Keski-Hynnila has her own concerns. She delivers food as a second job. So she’s torn between wanting to help and needing to be safe and responsible. That’s the purgatory where so many teachers live now.

III. Future

A hellacious April has ended, and George is left with a disconcerting new reality: most everyone in the area will be dealing with some sort of fresh hurt.

“You get this collective trauma, this collective instability,” George said. “As a Detroit resident, that’s what I’m fearful of. I doubt there will be an adult in this city who does not know somebody who has died.”

So there are two missions: education and social work. And the two are intricately tied. Some homeless students are not only struggling to get by, but also charged with making the most income in their family. And those who make no income have to worry about a host becoming impatient or insolvent. “Getting kids to a full diploma quickly matters more than it ever has,” George said. “There’s even more of an urgency to it. Now the clock starts ticking in a whole new way.” He says new students are enrolling at Covenant House despite no clarity on when school will begin again.

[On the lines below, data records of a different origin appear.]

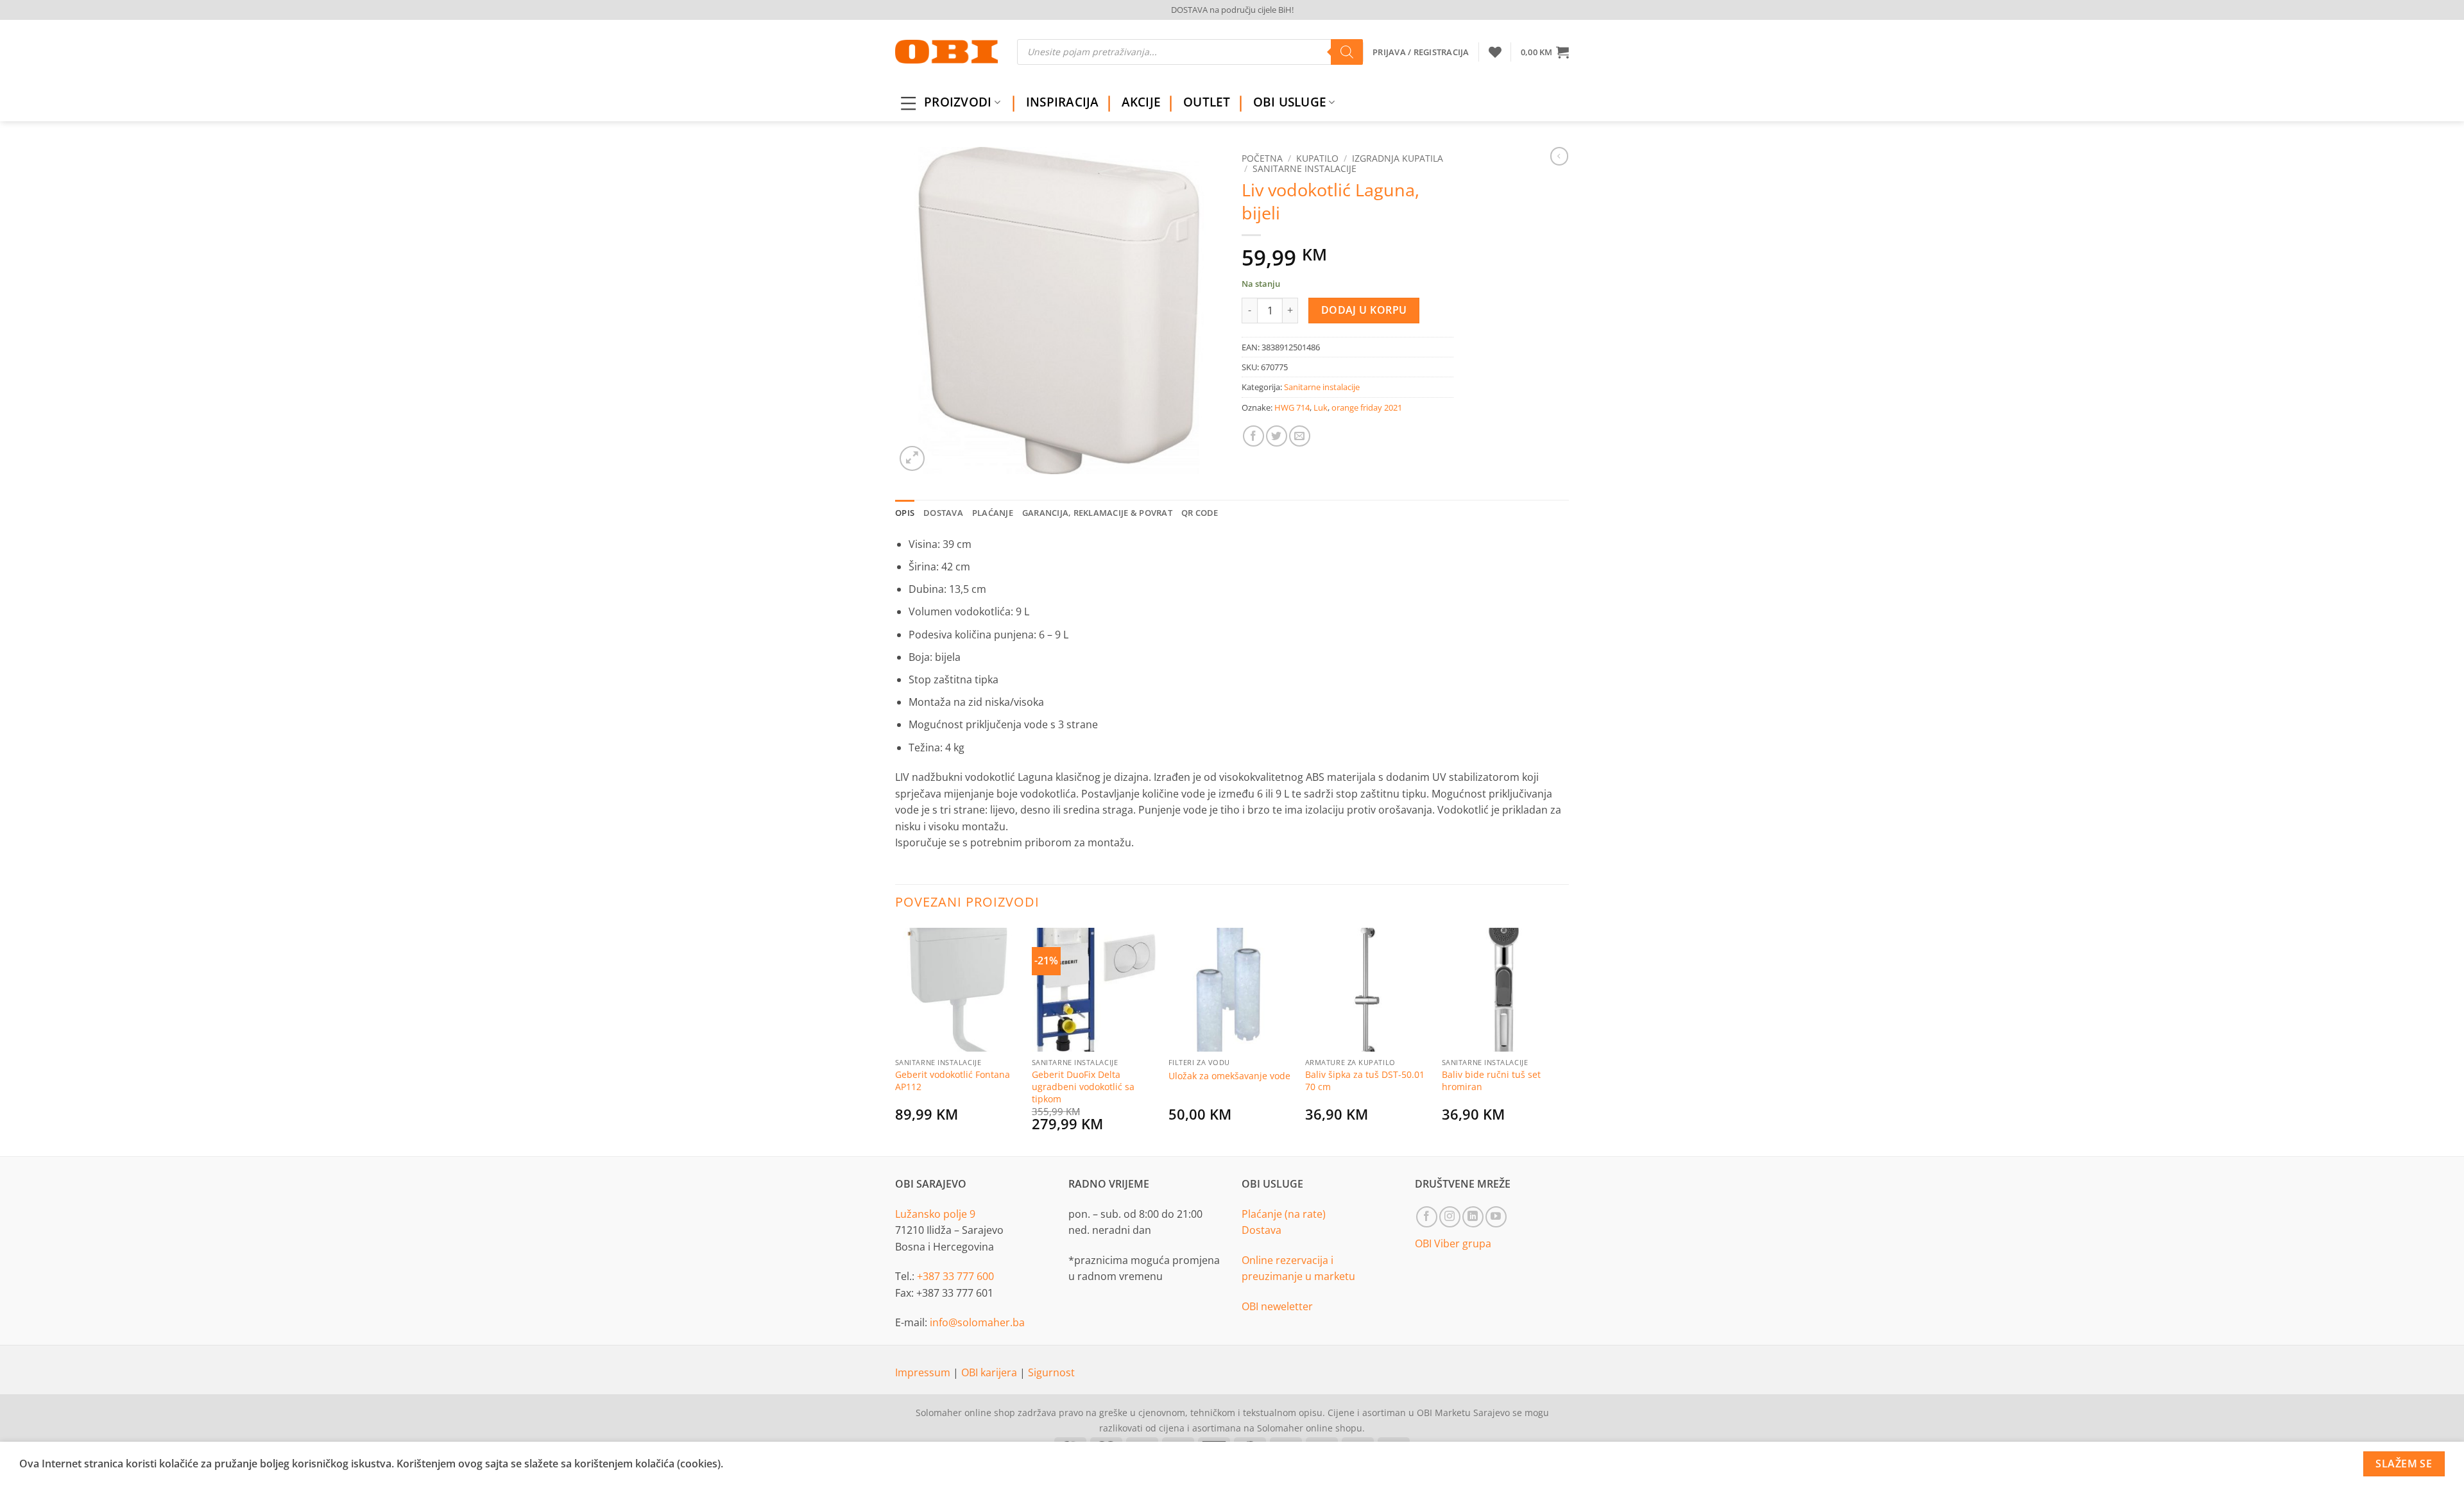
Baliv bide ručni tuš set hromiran (1491, 1081)
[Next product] (1559, 156)
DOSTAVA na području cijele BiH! (1232, 9)
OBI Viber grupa (1453, 1243)
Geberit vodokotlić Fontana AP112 (952, 1081)
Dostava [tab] (943, 512)
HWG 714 (1292, 407)
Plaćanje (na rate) (1284, 1214)
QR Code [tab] (1200, 512)
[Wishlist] (1495, 52)
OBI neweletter (1277, 1306)
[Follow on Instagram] (1449, 1216)
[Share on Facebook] (1253, 436)
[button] (1545, 52)
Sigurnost (1051, 1372)
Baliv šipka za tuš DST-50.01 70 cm (1365, 1081)
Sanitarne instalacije (1304, 168)
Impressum (924, 1372)
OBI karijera (990, 1372)
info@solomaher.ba (977, 1322)
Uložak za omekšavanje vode (1229, 1076)
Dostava (1261, 1230)
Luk (1320, 407)
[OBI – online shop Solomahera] (946, 52)
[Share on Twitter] (1276, 436)
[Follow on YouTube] (1496, 1216)
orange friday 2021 (1366, 407)
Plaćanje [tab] (992, 512)
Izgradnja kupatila (1397, 158)
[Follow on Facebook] (1426, 1216)
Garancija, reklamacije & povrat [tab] (1097, 512)
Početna (1262, 158)
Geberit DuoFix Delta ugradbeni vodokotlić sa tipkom (1083, 1086)
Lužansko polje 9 (935, 1214)
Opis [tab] (904, 512)
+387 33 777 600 (955, 1276)
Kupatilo (1317, 158)
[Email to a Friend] (1299, 436)
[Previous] (895, 1040)
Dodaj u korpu (1364, 310)
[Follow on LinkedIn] (1473, 1216)
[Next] (1565, 1040)
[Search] (1347, 52)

George wrote a letter to the Covenant House community, urging readers to “Please reach out to any of our counselors and social workers if you are feeling down, anxious, or just need to talk with someone.” One of the staff goals is to contact every student at least once a week, record the conversation, and ask the following questions: “Are you OK with basic needs? Is anyone sick? How are you guys coping? Are you getting along with your family?” He estimates 80% of the school’s 540 students have been successfully contacted. That’s a triumph, but it raises scary questions about the other 20%.

If it’s clear a student needs help, the teacher can offer resources, including Gleaners’ willingness to go the literal extra mile. (Gleaners distributes at one of the Covenant House locations every Friday, and walk-ups are allowed.) George even met someone in a mall parking lot to do a shampoo drop-off. And beyond the day-to-day triage, Covenant House has leaned on social services center Starr Commonwealth in Albion.

“They are teaching all of us how to be more sensitive to kids with trauma,” George said. “How to speak with them and empathize with them. All of us will have to be sort of triage counselors. When do you listen? When do you speak?”

There is always some static in the channel when a child has experienced homelessness. There’s always some hidden fear, or shame, or truth, or all three. Now that static is multiplied, building into a steady noise which itself is louder because of the distance between the relatively safe harbor of school and the uncertainty of a city besieged by a silent killer. That distance makes every six feet seem like mile, and every city block seem like a gulf.

“I think we’re doing everything humanly possible,” George says. “We have to live with the reality that it’s not enough.”

It won’t be enough for a while. The end of the official school year presents its own challenges, even if COVID cases subside.

“As soon as we see an end on the moratorium on evictions, unless there are measures taken, you’re going to see a flood of people losing their homes,” says Erb-Downward.

In a normal year, Margaret Lee makes sure to stand at the front door of Covenant House on the very first day of school. She knows the homeless students tend to return from break first, finally able to return to routine and — in some cases — refuge.

“I’m there waiting patiently for them to come in,” she says. “You hug, you say, ‘We gotta talk!’ It’s just a joy to see them. Some come back hurt, some even with black eyes. But our kids are troupers. What they go through … I don’t think you and I could do it.”

What happens this year? Lee can only plan to be at that front door, whenever it opens. And she can only hope that all the students who walked out of those doors a few weeks ago will find their way back through them again.